Copy the listing below verbatim, from the line with "Screen dimensions: 360x360" to the line with "click(569, 1034)", including both of those lines.

**** Records provided ****

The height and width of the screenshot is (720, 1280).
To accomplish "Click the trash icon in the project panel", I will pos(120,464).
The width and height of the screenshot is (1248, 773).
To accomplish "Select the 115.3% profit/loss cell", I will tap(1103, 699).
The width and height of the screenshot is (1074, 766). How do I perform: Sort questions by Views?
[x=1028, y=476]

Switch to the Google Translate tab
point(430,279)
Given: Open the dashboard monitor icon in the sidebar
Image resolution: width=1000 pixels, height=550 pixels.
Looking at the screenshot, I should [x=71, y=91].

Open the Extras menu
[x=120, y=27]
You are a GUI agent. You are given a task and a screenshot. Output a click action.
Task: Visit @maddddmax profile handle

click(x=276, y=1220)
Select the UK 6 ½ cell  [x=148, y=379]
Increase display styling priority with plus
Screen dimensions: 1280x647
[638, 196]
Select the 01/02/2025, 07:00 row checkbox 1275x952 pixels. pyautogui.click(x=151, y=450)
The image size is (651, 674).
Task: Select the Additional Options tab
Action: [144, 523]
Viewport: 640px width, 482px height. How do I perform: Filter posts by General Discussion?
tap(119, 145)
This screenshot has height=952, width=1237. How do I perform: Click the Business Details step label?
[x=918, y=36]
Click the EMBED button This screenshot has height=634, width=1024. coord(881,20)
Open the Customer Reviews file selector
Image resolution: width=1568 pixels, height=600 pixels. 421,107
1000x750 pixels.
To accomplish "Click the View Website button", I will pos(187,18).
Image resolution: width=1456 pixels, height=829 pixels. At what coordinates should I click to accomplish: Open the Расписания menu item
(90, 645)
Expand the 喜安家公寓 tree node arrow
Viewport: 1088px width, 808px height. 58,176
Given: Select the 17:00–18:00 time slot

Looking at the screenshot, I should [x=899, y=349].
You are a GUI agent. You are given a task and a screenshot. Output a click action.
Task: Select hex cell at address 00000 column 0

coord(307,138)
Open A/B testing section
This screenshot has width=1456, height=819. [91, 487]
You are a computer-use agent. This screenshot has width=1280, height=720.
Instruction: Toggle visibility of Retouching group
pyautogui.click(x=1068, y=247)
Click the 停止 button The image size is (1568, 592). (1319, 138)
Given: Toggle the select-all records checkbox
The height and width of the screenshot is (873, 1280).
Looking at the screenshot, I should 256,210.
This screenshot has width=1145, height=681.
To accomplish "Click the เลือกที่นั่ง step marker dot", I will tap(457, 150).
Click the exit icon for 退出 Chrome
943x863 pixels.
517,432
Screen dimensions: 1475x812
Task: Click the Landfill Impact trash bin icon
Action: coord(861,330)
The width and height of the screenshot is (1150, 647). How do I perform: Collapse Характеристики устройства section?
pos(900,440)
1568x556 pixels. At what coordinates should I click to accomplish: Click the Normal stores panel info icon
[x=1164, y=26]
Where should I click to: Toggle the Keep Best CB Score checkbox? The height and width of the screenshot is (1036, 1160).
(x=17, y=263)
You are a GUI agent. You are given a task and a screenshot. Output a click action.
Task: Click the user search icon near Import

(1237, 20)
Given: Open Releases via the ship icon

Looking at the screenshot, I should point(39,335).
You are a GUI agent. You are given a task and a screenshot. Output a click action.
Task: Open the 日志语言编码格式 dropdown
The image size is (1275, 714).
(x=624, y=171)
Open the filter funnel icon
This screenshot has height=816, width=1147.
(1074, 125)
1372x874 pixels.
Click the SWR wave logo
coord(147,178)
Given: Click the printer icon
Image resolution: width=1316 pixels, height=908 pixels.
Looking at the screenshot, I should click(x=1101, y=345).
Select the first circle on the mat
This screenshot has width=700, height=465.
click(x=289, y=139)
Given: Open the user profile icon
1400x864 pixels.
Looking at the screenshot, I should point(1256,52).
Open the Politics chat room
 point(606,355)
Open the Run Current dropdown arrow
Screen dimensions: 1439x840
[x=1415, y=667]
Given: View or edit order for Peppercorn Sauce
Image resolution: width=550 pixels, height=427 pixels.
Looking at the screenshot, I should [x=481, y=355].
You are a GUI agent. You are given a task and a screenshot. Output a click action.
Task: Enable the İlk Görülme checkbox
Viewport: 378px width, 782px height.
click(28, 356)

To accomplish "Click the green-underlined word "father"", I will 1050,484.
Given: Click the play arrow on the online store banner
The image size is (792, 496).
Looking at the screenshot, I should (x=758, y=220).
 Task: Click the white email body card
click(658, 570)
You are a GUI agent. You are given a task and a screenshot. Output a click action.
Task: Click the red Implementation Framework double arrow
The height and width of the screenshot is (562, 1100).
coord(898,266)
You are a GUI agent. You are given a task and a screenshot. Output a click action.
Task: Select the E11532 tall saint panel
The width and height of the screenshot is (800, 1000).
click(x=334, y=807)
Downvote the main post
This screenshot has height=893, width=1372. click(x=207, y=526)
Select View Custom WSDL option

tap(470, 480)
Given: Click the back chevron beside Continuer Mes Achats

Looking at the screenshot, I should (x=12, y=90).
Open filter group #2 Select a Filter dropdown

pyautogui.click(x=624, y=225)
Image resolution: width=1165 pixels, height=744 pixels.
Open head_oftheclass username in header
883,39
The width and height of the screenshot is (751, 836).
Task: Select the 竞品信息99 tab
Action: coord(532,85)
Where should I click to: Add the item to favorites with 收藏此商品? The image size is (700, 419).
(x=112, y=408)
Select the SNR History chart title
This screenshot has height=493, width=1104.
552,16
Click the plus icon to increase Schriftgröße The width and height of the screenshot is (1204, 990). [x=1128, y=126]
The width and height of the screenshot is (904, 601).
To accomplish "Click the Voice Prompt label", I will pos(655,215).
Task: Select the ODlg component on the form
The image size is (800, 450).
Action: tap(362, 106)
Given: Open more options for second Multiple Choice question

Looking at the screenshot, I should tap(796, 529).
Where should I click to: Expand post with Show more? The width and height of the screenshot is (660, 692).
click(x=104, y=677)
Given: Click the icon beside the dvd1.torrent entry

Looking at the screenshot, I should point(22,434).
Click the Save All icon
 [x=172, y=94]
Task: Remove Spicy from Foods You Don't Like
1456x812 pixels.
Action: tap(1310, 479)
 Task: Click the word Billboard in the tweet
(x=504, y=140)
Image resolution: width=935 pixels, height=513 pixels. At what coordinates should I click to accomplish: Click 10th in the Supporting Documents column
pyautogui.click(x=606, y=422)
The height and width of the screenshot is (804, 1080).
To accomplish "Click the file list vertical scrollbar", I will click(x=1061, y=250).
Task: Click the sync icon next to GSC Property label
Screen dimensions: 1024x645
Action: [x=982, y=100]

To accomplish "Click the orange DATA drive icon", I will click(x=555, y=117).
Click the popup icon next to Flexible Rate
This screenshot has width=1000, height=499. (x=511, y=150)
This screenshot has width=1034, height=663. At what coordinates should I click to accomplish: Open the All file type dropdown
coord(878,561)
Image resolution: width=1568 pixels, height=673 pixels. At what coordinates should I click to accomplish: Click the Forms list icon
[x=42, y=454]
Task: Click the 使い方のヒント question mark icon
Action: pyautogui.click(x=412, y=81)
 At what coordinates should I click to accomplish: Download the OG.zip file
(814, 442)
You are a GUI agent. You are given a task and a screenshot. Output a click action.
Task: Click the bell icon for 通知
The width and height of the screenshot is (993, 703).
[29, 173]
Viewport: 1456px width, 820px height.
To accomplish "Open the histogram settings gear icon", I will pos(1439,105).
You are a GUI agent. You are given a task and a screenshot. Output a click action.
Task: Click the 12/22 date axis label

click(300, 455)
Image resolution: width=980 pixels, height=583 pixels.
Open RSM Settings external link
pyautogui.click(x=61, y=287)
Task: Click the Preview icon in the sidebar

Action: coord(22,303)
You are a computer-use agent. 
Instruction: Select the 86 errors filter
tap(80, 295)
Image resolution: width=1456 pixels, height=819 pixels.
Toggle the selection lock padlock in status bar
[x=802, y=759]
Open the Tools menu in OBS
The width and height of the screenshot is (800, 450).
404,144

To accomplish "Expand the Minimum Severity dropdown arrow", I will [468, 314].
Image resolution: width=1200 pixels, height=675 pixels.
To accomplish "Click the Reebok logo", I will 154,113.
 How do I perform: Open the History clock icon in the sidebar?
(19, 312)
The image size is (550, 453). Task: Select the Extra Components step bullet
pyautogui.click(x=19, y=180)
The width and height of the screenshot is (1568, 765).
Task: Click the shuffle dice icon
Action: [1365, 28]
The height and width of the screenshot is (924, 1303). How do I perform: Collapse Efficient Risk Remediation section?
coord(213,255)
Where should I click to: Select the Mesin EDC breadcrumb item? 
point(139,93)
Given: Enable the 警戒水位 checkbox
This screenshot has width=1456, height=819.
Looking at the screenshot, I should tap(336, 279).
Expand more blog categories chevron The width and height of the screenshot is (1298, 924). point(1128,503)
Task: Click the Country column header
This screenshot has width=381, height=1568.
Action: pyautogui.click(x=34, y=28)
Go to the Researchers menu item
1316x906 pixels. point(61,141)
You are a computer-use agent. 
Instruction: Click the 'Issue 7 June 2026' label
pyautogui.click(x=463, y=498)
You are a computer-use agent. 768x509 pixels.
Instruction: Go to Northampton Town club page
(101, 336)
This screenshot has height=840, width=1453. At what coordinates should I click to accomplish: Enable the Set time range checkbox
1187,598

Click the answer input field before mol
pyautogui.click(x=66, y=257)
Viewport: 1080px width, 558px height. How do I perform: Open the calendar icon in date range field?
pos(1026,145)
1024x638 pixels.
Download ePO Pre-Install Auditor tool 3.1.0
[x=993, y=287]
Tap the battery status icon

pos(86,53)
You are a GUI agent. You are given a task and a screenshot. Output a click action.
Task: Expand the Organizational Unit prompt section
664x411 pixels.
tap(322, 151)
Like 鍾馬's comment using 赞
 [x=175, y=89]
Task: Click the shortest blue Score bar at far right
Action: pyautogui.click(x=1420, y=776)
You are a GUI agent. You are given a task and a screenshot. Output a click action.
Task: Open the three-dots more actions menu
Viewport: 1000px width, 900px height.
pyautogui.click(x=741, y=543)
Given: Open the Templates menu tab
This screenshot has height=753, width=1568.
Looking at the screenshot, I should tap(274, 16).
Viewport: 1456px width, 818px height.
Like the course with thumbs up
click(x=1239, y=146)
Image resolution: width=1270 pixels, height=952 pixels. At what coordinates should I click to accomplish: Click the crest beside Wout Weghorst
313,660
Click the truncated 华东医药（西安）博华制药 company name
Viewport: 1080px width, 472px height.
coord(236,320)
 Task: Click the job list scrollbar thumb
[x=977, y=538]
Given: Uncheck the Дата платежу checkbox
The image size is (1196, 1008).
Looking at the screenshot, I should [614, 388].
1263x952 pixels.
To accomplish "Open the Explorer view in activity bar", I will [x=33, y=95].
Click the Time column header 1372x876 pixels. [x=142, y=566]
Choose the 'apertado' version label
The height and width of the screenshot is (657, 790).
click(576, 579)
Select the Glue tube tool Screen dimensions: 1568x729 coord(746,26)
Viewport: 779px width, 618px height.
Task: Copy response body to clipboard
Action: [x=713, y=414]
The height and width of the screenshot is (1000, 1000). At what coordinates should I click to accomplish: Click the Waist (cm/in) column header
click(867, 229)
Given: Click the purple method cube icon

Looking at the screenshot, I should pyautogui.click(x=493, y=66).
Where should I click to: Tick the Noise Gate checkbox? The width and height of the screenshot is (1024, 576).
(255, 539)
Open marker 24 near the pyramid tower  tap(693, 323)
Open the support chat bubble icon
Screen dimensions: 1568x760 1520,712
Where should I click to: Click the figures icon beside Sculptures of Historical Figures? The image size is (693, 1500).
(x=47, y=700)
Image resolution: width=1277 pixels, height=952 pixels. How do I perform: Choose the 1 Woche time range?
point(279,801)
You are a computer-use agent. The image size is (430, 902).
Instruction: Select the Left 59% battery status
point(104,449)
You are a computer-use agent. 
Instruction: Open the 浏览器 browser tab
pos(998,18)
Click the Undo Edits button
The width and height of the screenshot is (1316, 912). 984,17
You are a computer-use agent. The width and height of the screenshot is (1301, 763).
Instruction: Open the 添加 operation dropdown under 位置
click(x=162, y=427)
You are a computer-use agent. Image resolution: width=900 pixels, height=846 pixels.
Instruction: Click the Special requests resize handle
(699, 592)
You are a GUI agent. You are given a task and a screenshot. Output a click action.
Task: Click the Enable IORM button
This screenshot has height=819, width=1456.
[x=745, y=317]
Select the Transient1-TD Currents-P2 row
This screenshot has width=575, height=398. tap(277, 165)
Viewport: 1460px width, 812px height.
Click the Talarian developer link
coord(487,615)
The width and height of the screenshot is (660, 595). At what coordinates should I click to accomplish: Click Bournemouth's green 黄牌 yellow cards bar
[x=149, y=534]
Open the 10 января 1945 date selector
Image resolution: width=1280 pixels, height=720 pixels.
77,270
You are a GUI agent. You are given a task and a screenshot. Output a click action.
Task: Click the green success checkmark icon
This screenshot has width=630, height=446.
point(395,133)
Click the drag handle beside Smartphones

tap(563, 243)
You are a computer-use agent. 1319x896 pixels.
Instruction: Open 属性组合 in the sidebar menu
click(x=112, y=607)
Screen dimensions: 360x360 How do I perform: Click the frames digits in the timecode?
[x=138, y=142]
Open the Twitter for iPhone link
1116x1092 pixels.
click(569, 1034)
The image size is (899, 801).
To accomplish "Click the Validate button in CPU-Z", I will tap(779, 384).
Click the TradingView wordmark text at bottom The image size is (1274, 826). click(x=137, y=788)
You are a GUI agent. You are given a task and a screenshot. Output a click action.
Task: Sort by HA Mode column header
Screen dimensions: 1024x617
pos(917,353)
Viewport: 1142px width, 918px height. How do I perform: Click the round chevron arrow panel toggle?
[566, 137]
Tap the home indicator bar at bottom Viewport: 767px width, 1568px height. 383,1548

****

● **Solution below**:
Screen dimensions: 360x360 How do I perform: Click the frames digits in the timecode?
[x=138, y=142]
Open the Twitter for iPhone link
1116x1092 pixels.
click(569, 1034)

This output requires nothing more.